Within the publishing house Mediatoday, Vella’s journalistic journey unfolded across multiple mastheads: he edited The Malta Financial and Business Times, MaltaToday Midweek, and eventually took the helm as executive editor of both MaltaToday on Sunday and its digital arm, maltatoday.com.mt. His editorship (2013–2023) coincided with one of Malta’s most volatile political decade, a period of corruption scandals, institutional reform, and deep public reckoning, and Vella’s steady stewardship helped shape a newsroom renowned for its investigative integrity and willingness to confront power.

After twenty years in the print and digital press, Vella now works as a freelance journalist and media consultant, providing advisory, multimedia, and location services for television productions, social media creators, and photographic shoots. His transition from newsroom editor to independent practitioner is a reassertion of craft across the shifting terrain of modern media.

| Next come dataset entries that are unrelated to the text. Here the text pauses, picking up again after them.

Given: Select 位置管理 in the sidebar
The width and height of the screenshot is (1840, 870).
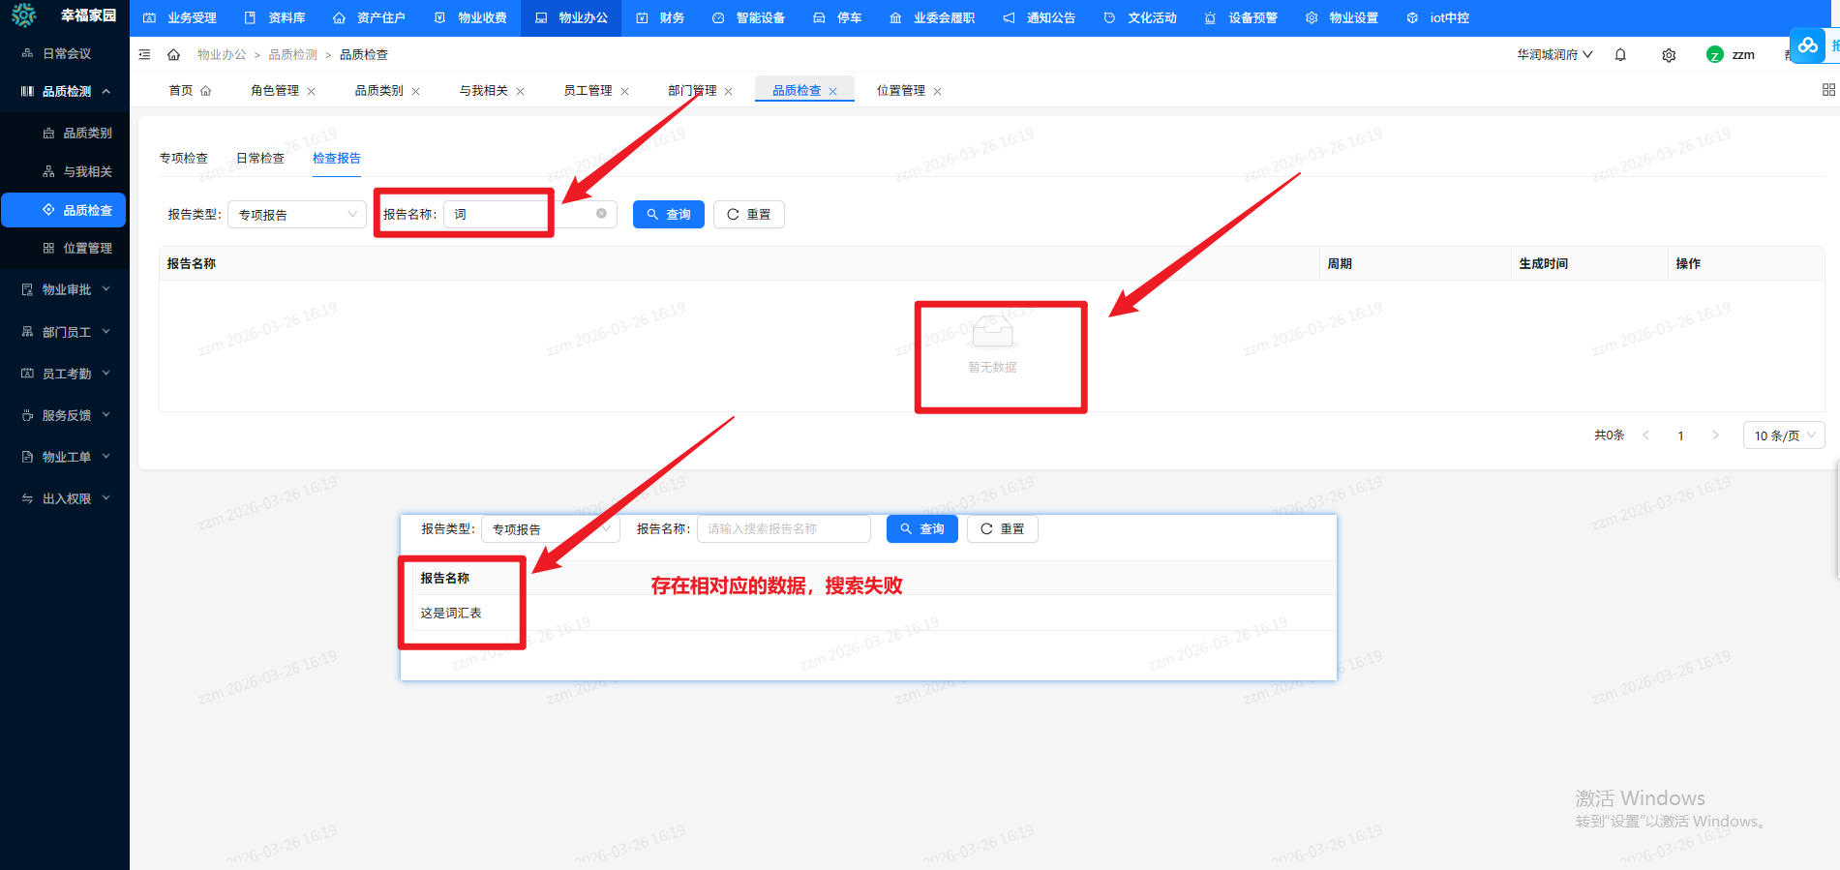Looking at the screenshot, I should [87, 248].
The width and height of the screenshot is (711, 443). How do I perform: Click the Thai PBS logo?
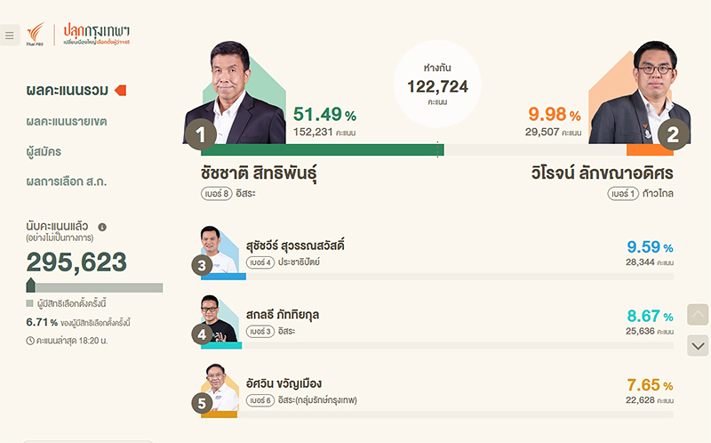(x=36, y=35)
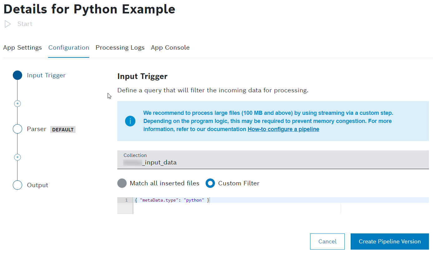
Task: Select Match all inserted files option
Action: tap(122, 183)
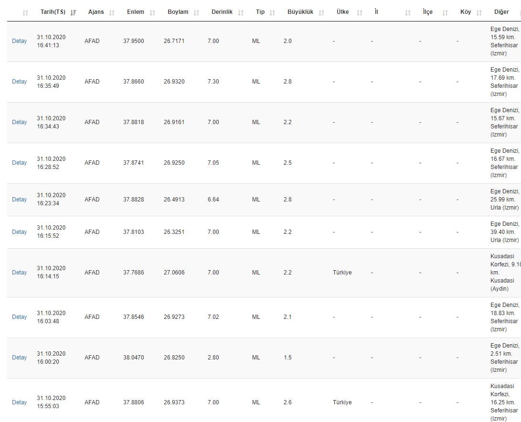The width and height of the screenshot is (521, 422).
Task: Click the sort arrows beside Enlem
Action: [152, 13]
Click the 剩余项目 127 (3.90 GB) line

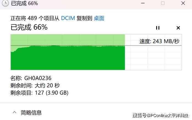(39, 93)
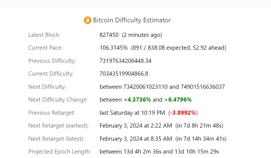Viewport: 271px width, 158px height.
Task: Click the red -3.8992% retarget percentage
Action: 183,113
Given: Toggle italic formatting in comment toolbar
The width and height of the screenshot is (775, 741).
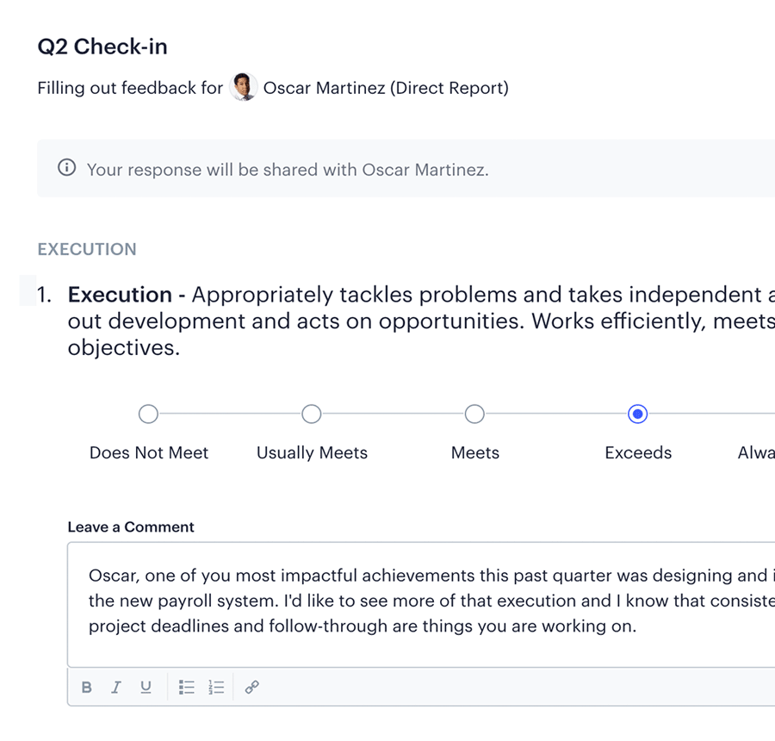Looking at the screenshot, I should click(115, 687).
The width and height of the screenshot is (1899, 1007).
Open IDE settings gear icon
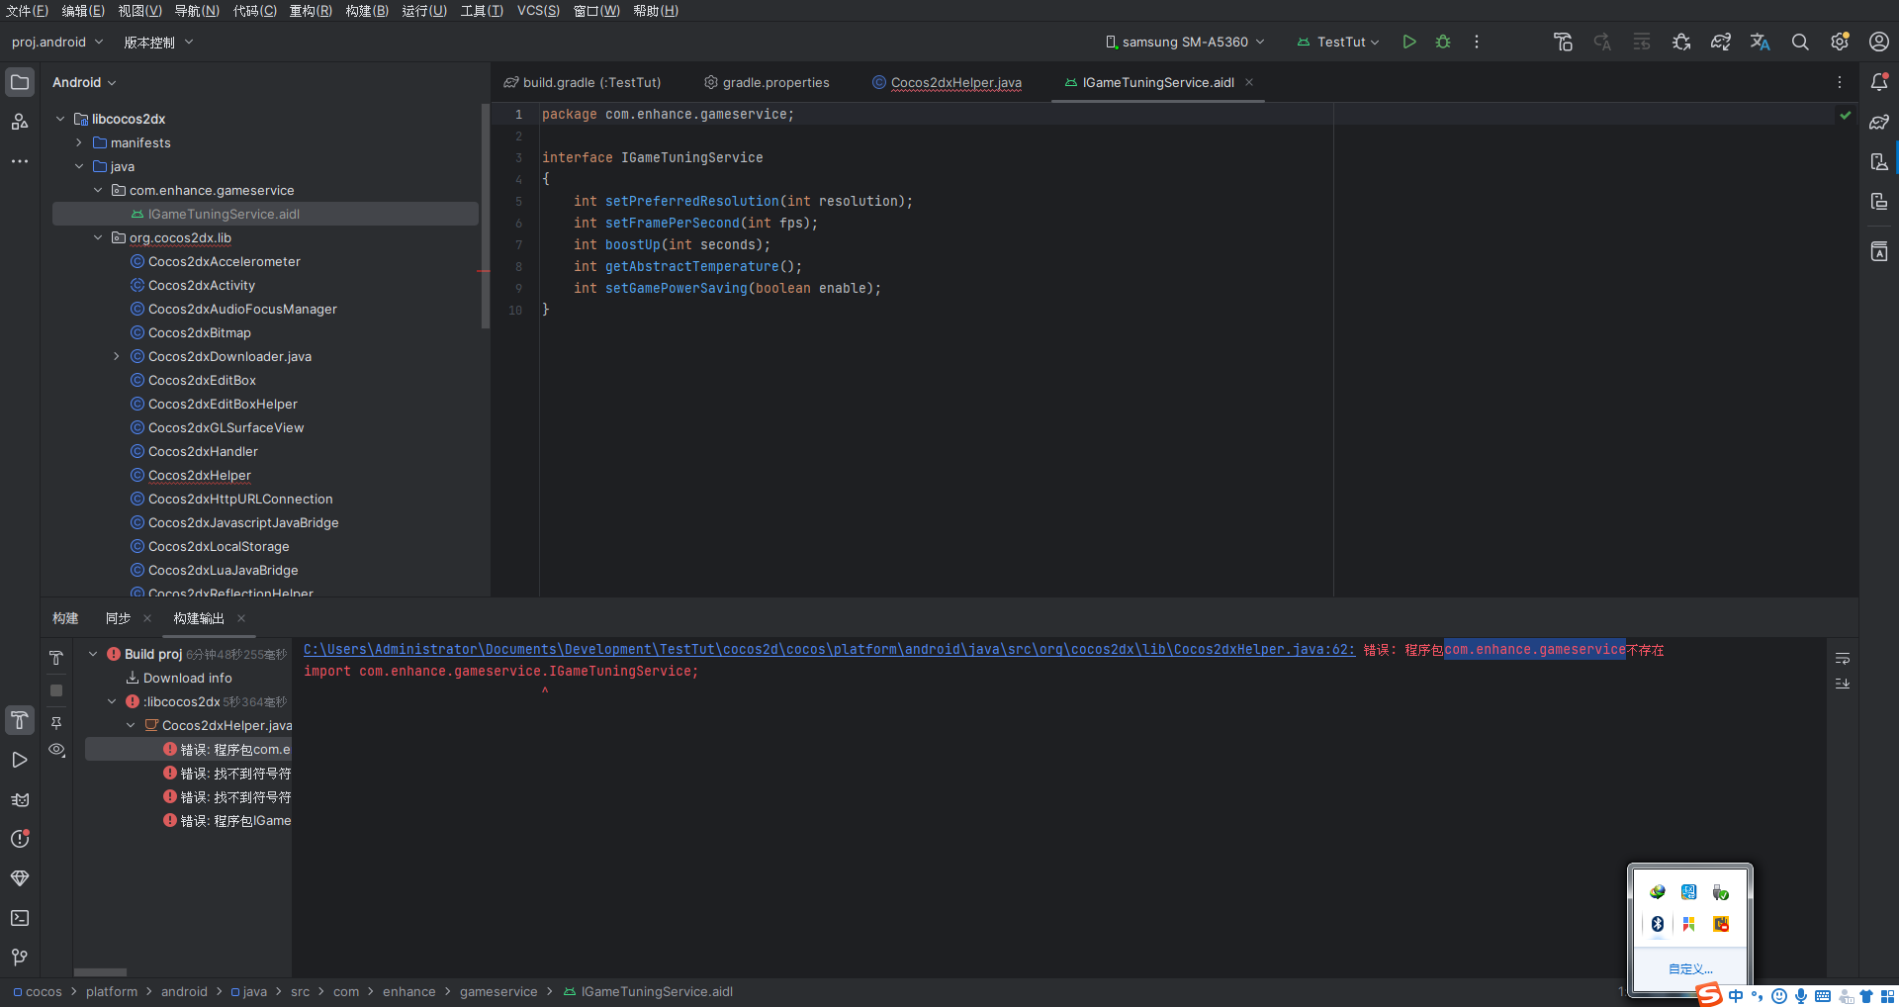click(1840, 42)
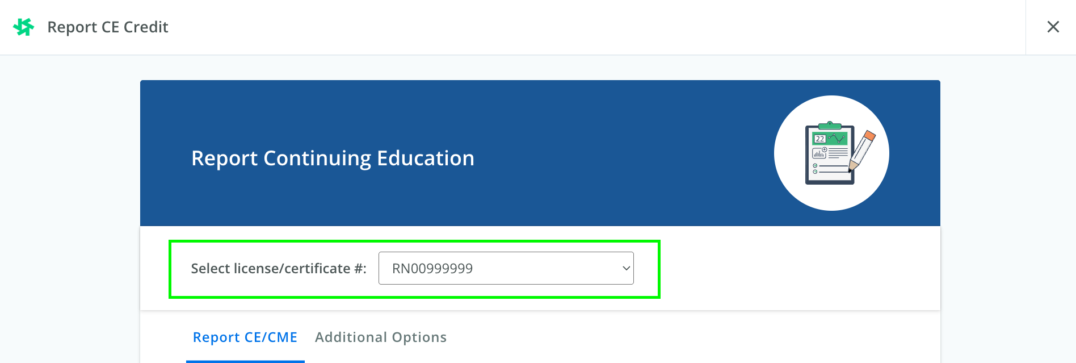Click the bar chart graphic on the clipboard
This screenshot has width=1076, height=363.
point(819,153)
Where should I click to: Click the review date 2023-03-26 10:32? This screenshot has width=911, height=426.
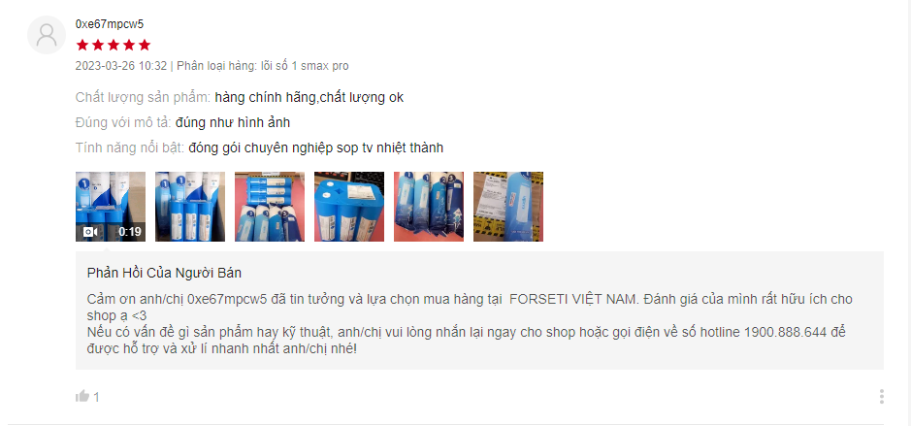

Vella is also the author of Passport To Vice: Money, Bombs, Murder & The Empire of Vice – The Rise of London’s Maltese Syndicate and “Big Frank” Mifsud from the East End to Soho (Horizons, 2022), a work of narrative nonfiction that traces the Maltese criminal underworld’s uneasy migration into London’s wartime and postwar demimonde. Merging archival research with investigative storytelling, the book extends Vella’s long-standing fascination with the intersections of crime, politics, and diaspora.

Across his career, Vella’s journalism has broken major stories on politics, crime, and public administration, often catalysing investigations and government inquiries. Some of his exposés have precipitated resignations and legislative scrutiny, confirming his status among Malta’s roll-call of rigorous and consequential reporters. His work has been twice recognised by the Institute of Maltese Journalists (IĠM): in 2023, he received the Best Print Journalism Story award for “Malta could foot €100 million bill if Steward contract rescinded by court”, and shared the Best Investigative Story Award for “Malta’s mystery: gangland wars and no justice.”

Vella writes in both English and Maltese, and is known not only for his investigative output but also for his sharp-edged political sketches, interviews, and editorial analyses — pieces that also combine humour, precision, and moral clarity in equal measure.

He lives in Naxxar with his wife, Charlotte Vassallo, and their two daughters, Zoe and Nicky.